◆ **Problem requirements**:
Give back each entry word for word, but drop the images.

____ Records for the task

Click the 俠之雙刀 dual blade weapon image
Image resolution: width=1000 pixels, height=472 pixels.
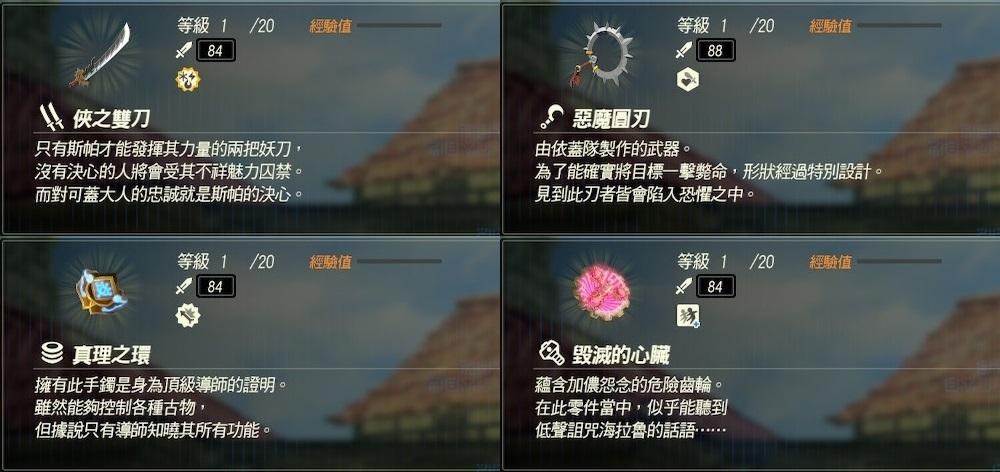(101, 55)
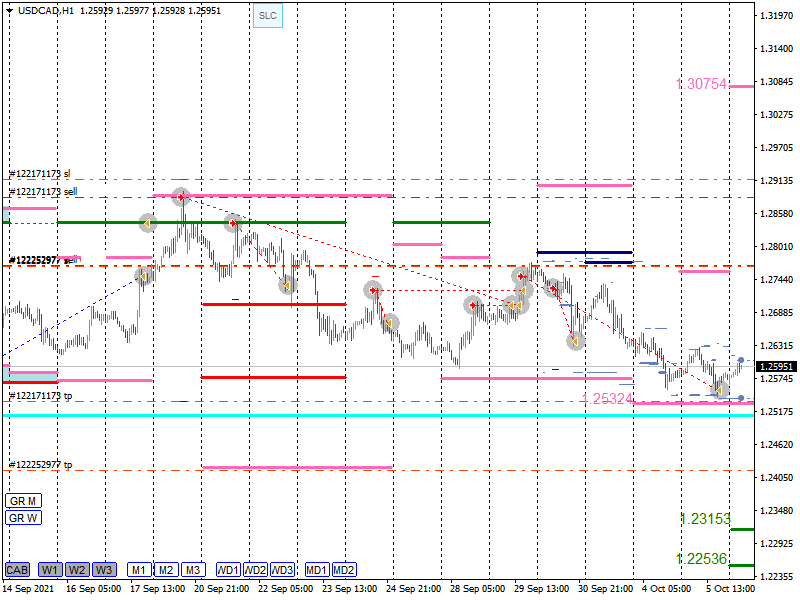Click the red sell marker near 23 Sep
Screen dimensions: 800x600
click(373, 291)
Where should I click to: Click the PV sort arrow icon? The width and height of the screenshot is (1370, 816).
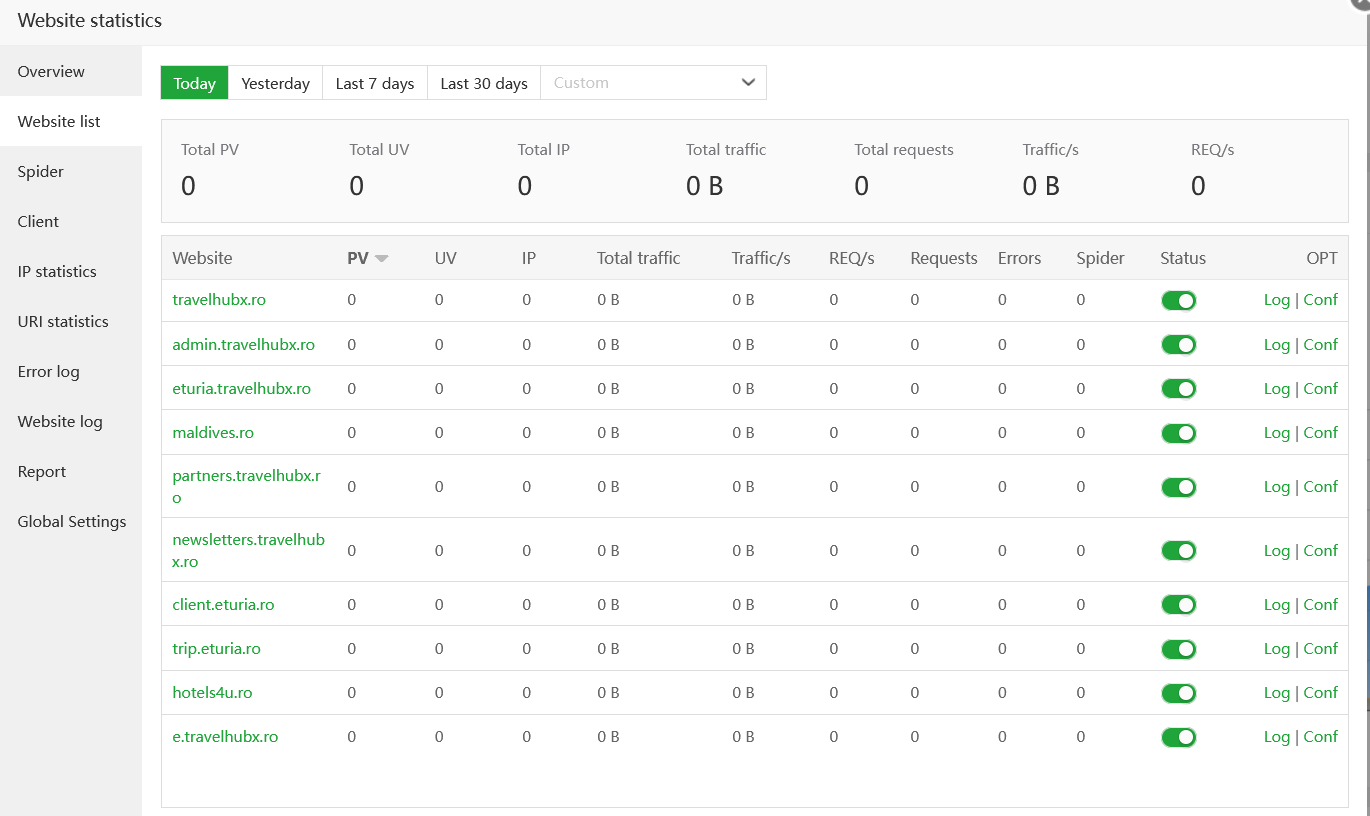click(x=381, y=259)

________

◆ **Completed task**:
Click the 俠之雙刀 dual blade weapon image
Image resolution: width=1000 pixels, height=472 pixels.
(101, 55)
Click the red sell marker near 23 Sep
Screen dimensions: 800x600
click(373, 291)
Where should I click to: Click the PV sort arrow icon? The width and height of the screenshot is (1370, 816).
click(x=381, y=259)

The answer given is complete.